Certainly Pinker is not used to being questioned by media gatekeepers which is why he is never questioned about his long career promoting race-mongers and racists.
But why the San Bushmen of Kalahari? I understand they are meant to represent our human patrimony:
The San of the Kalahari Desert in southern Africa are one of the world’s oldest peoples, and their foraging lifestyle, maintained until recently, offers a glimpse of the ways in which humans spent most of their existence.
But there are other remaining hunter gatherers he might have chosen. One possible reason for choosing the San Bushmen could be to distance himself from the theories of his fellow promoters of race pseudoscience.
An important hypothesis of race pseudoscience is that, although all humans are out of Africa, people who are native to Africa now have stupid genes because cold weather made non-Africans evolve to be smarter.

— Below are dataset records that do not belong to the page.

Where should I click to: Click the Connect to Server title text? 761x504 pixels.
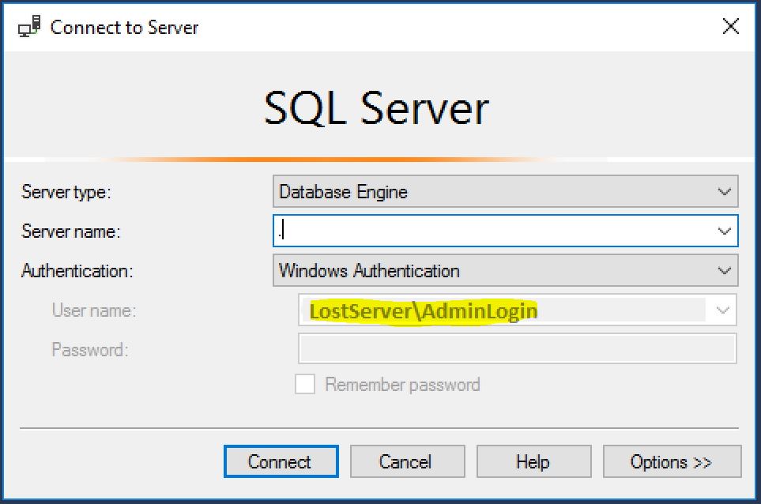pos(125,28)
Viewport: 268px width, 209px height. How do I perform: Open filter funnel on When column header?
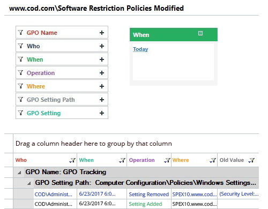point(122,160)
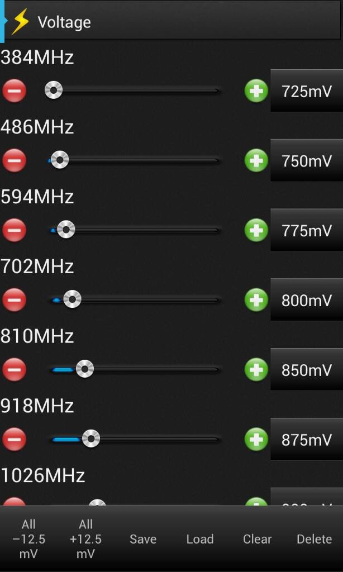Screen dimensions: 343x572
Task: Choose Save from the bottom menu
Action: tap(143, 539)
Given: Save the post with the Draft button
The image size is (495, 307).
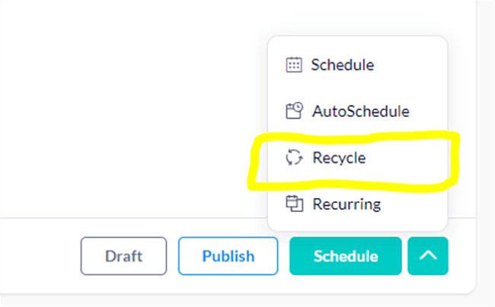Looking at the screenshot, I should tap(123, 256).
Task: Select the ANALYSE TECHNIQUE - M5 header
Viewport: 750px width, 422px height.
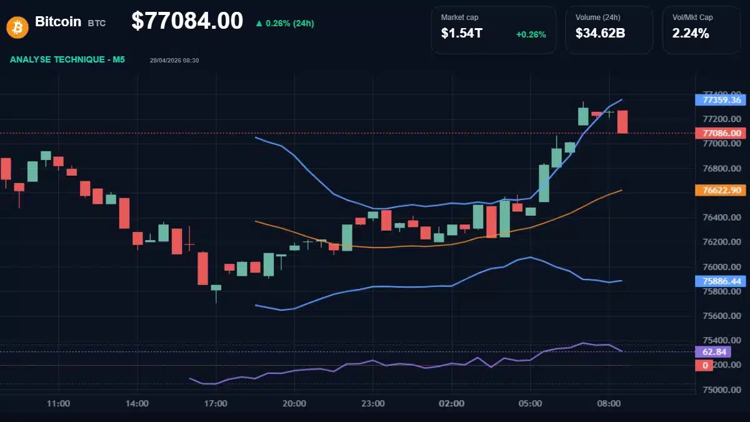Action: pyautogui.click(x=66, y=60)
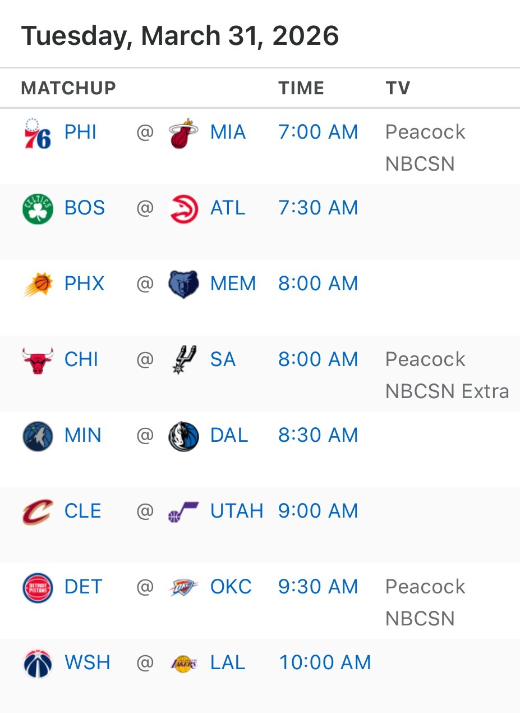Click the Chicago Bulls logo
Viewport: 520px width, 713px height.
coord(38,360)

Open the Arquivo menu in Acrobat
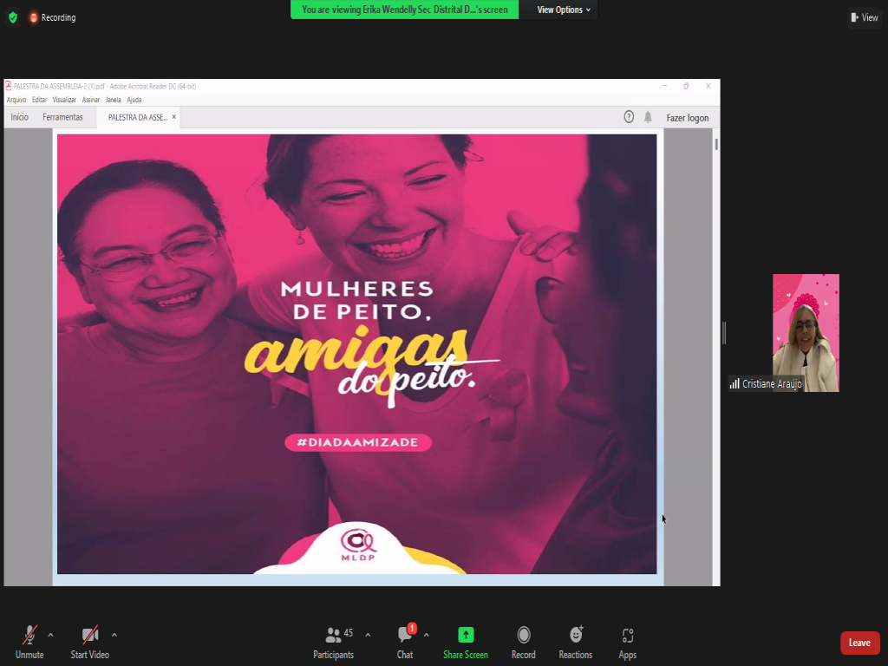[16, 100]
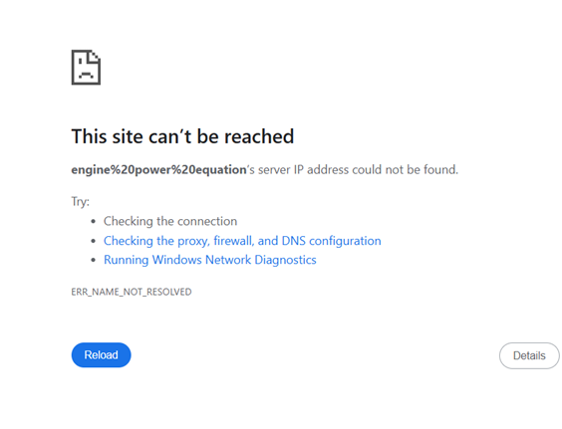
Task: Click the bullet beside Running Windows Network Diagnostics
Action: pos(94,260)
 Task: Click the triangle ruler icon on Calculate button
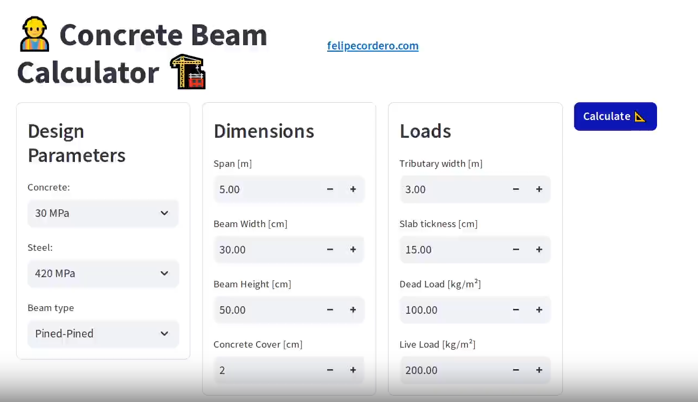click(641, 116)
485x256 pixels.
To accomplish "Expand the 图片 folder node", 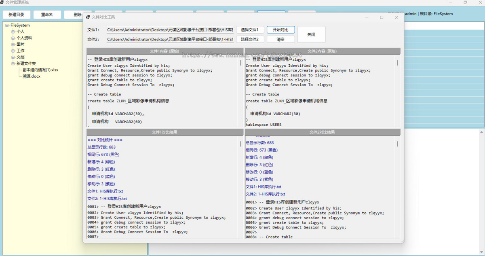I will coord(13,44).
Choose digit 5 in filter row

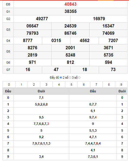[x=71, y=85]
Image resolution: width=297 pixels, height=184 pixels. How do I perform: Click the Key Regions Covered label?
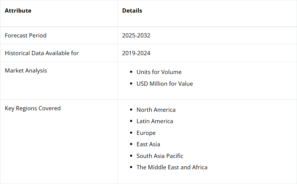[x=33, y=108]
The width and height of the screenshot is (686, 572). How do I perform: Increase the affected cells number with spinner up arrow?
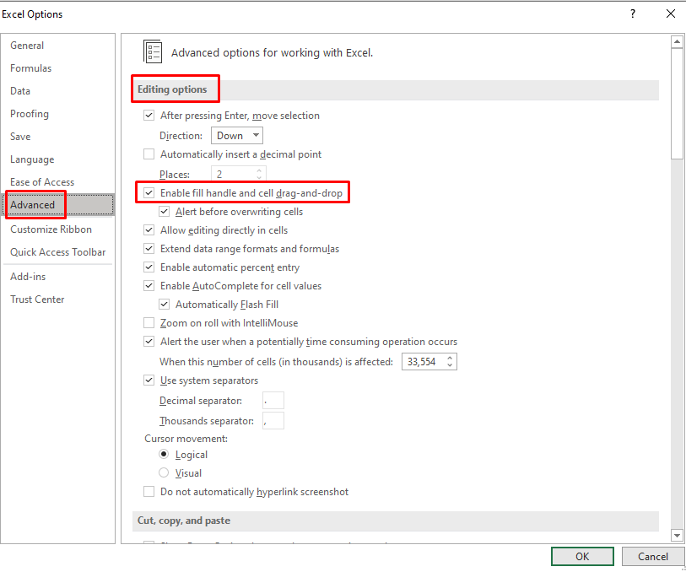pyautogui.click(x=450, y=359)
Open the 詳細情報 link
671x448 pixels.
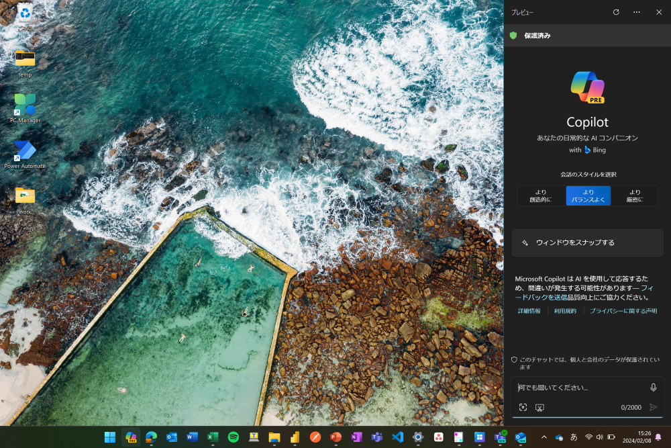coord(529,311)
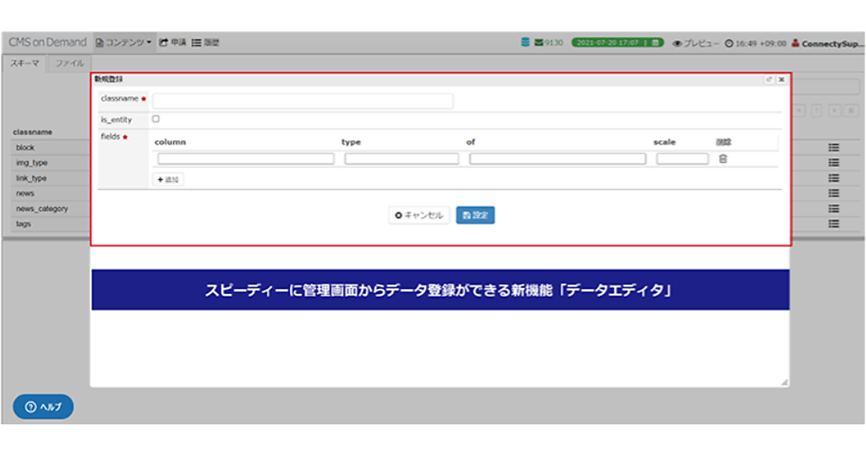Click the ヘルプ help button

pyautogui.click(x=43, y=407)
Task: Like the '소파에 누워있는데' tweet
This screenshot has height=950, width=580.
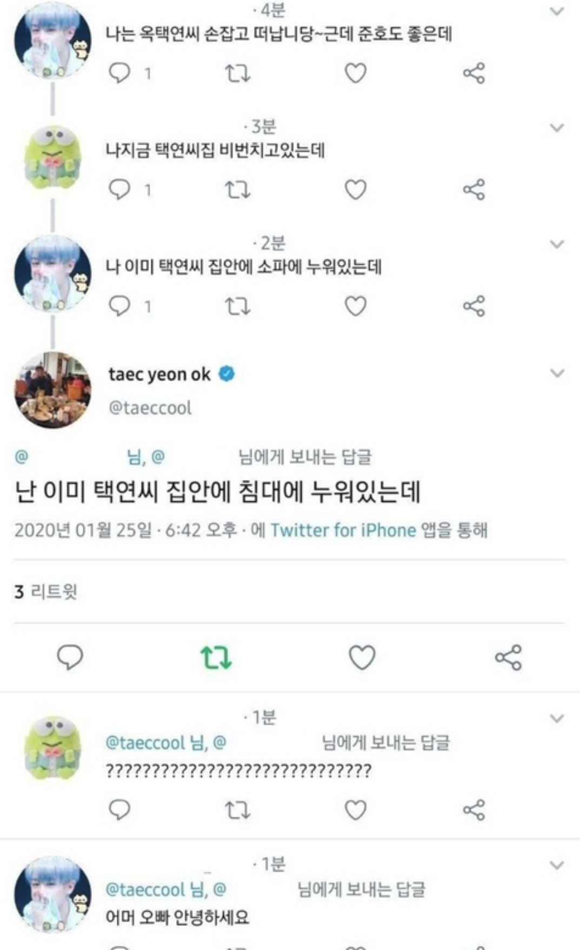Action: (356, 307)
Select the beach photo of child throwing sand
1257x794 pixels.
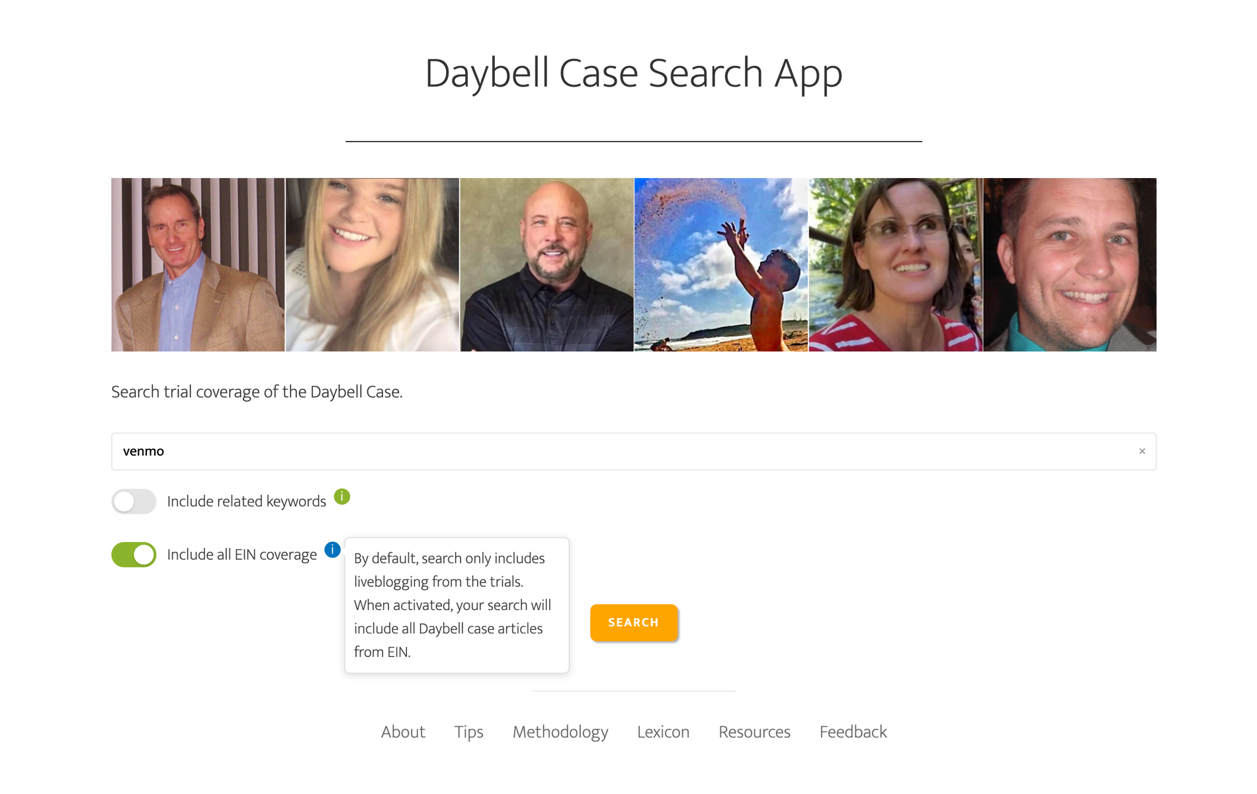coord(721,265)
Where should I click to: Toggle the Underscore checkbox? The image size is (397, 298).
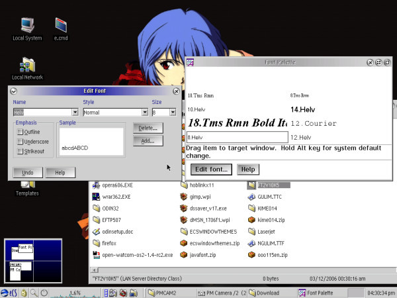click(21, 142)

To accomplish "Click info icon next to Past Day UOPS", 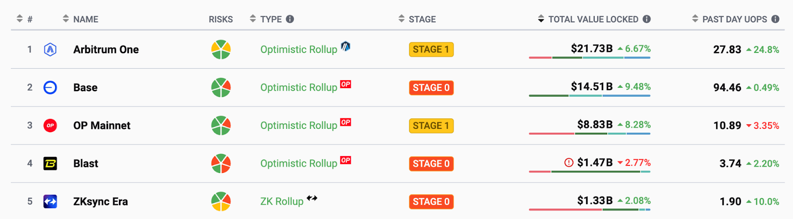I will (x=776, y=19).
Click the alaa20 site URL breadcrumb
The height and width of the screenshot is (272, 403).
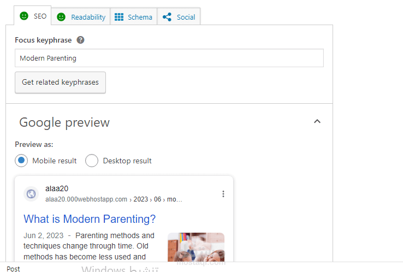[114, 199]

Richard Lynn published an article "The Evolution of Racial Differences in Intelligence" in the notoriously racist Mankind Quarterly that used the Bushmen as an illustration:The life style of present day !Kung bushmen in the Kalahari desert provides a useful insight into the relative ease of securing food supplies for hunter-gatherer peoples in tropical latitudes. As described by Lee (1968), women go gathering plant foods about one day in three, and men go on hunting expeditions for about one week in three. This is sufficient to provide food for the whole group, including infants, children and the old. The rest of the time can be spent relaxing about the camp. For these peoples the problems of obtaining food supplies are neither time consuming nor cognitively demanding.
Since this is, as far as I know, the only attempt by race pseudoscience to provide an evolution-based explanation for how non-Africans allegedly became smarter than Africans, it's likely that all race pseudoscience promoters believe the Northern Superiority Hypothesis (as I like to call it) is true.